| Provided text |
= = = = =
Attached files

file filename
EX-99.2 - EX-99.2 - Sterling Real Estate Trustsret-20160324ex992b78ce6.htm
EX-10.1 - EX-10.1 - Sterling Real Estate Trustsret-20160324ex1016ab154.htm
EX-99.1 - EX-99.1 - Sterling Real Estate Trustsret-20160324ex991419c84.htm

UNITED STATES

SECURITIES AND EXCHANGE COMMISSION

Washington, D.C. 20549

 

 

FORM 8-K

 

 

CURRENT REPORT

 

Pursuant to Section 13 OR 15(d) of

The Securities Exchange Act of 1934

 

Date of Report (Date of earliest event reported): March 24, 2016

 

 

Sterling Real Estate Trust

(Exact name of registrant as specified in its charter)

 

 

 

 

 

 

 

North Dakota

    

000-54295

    

90-0115411

(State or other jurisdiction of
incorporation or organization)

 

(Commission
File Number)

 

(I.R.S. Employer
Identification Number)
= = = = =
| Record excerpts |
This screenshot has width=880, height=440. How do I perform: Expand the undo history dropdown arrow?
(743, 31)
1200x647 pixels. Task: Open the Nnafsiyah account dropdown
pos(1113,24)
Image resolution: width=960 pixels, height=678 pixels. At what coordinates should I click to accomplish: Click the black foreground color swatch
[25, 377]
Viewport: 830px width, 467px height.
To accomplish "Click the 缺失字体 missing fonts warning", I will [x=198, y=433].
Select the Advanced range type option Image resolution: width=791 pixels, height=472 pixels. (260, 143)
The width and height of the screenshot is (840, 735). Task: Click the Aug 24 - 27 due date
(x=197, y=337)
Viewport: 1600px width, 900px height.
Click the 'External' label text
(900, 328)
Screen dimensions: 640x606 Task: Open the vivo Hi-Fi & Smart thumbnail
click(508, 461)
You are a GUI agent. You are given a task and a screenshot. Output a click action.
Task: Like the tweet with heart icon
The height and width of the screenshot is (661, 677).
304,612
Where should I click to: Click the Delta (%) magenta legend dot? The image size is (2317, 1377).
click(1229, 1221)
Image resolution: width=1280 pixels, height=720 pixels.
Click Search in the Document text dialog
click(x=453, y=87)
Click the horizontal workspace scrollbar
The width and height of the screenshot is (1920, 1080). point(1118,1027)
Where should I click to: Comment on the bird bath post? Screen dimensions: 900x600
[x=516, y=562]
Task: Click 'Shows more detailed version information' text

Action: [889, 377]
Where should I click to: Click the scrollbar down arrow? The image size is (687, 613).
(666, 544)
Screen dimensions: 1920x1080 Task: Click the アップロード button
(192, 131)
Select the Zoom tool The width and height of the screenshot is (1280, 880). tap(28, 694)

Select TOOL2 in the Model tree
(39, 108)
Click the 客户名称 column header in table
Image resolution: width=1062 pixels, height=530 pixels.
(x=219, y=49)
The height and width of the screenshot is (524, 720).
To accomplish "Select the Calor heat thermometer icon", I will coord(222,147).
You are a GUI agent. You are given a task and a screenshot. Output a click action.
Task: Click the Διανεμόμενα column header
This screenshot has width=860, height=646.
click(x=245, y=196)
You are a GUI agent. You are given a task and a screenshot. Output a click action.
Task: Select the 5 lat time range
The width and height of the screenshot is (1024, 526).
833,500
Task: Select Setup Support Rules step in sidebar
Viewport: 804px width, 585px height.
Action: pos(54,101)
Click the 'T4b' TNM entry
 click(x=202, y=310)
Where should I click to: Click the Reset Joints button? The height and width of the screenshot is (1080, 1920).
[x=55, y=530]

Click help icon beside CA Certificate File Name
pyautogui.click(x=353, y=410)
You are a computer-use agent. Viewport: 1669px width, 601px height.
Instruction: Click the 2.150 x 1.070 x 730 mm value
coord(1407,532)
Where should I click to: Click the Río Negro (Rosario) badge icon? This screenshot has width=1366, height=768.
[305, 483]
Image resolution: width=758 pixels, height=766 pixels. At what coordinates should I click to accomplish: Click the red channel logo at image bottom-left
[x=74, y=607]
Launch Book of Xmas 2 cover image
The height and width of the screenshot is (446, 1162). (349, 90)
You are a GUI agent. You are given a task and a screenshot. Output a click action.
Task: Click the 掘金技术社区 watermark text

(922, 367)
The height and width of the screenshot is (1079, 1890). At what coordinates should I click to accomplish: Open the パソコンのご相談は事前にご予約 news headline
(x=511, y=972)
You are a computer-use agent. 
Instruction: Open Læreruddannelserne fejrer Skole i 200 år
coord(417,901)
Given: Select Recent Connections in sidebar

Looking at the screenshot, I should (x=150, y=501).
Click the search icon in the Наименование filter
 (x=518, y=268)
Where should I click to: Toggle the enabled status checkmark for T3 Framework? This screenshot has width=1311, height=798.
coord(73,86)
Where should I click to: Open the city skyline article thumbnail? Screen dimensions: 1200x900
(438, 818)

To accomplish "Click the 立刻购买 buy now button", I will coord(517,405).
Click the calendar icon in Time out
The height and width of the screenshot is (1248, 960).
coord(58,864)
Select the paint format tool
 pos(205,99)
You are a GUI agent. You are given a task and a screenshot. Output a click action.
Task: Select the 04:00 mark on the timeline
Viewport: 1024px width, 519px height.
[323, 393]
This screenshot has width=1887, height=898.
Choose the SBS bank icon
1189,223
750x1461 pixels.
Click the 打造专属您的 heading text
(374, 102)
= = = = =
| Exercise requirements |
- A) Reproduce the Form 8-K excerpt word for word from "The Securities Exchange" to "in its charter)".
- B) Which exhibit designations appear among the attached files listed in the Form 8-K excerpt? Give each one.

| In response |
- A)
The Securities Exchange Act of 1934

 

Date of Report (Date of earliest event reported): March 24, 2016

 

 

Sterling Real Estate Trust

(Exact name of registrant as specified in its charter)

- B)
- EX-99.2
- EX-10.1
- EX-99.1